What I have enjoyed these past eight months is that I have more opportunity to make decisions. I like the challenge to create a solution or plan for what is next. Intern year has brought on responsibility but also with it comes the stress of being efficient, always being a step ahead and being a multi-tasking master, already having the day’s tasks on their way to completion. I find that in striving for efficiency, time spent with patients is what is sacrificed first. On the Family Medicine Inpatient Service, I got used to a constant cadence. Round. Progress notes. Orders. Return page. Updates. Admission. Page. Change order. Page. Order X-ray. Admission. Discharge. Go to lecture. Page attending. Quickly see patient. Answer page. Sign out. My efficiency was improving.

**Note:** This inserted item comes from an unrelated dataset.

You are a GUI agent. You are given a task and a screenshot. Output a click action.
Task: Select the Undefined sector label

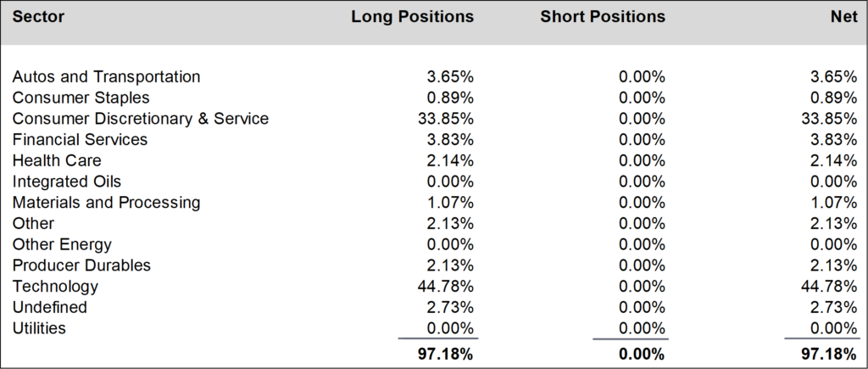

This cadence is pounding in my head as I leave the hospital and enter into Hahnemann’s examination rooms for an afternoon clinic. I have found this transition from hospital into the outpatient setting most striking. Now I have patients who have equally important problems but now it is just me and them in a room. No more constant pages, no more running around. We have time to talk. At first I had a hard time switching gears and adjusting to this time. If I kept my fast-paced cadence of accomplishing things quickly, I could finish my clinic on time—but I was missing many opportunities to pause and ask a question, to clarify an answer, and to also sacrifice a chance to learn more about my patient. I realized that my hospital efficiency was not working for me there.

Now if I take a deep breath, let my adrenaline levels drop, and relax, the cadence slows. I’m listening but I’m learning and sometimes the issues are straightforward or they are circular, complicated, and confusing. Sometimes we will get to a solution and other times I know that a solution may never come. At the end of the visit, I have had a couple patients who have said “Thank you for listening to me.” I was surprised. I realized during those visits that I had slowed down. I had asked more questions. No distractions, no pager, no computer, no scribbling with a pen. I had listened and not hurried them.

I think that patients have had enough experiences with rushed visits and half-listening doctors that they have come to expect it from us. I have experienced it myself with my own doctors. But now I see how easy it is as physicians to get bogged down with efficiency, paperwork, just getting the tasks done. With these eight months under my belt, I recognize the importance of slowing down, to break the mold that so many patients expect from physicians today.

Especially in a family medicine setting, I think that just being heard and having someone listen is a relief for some patients.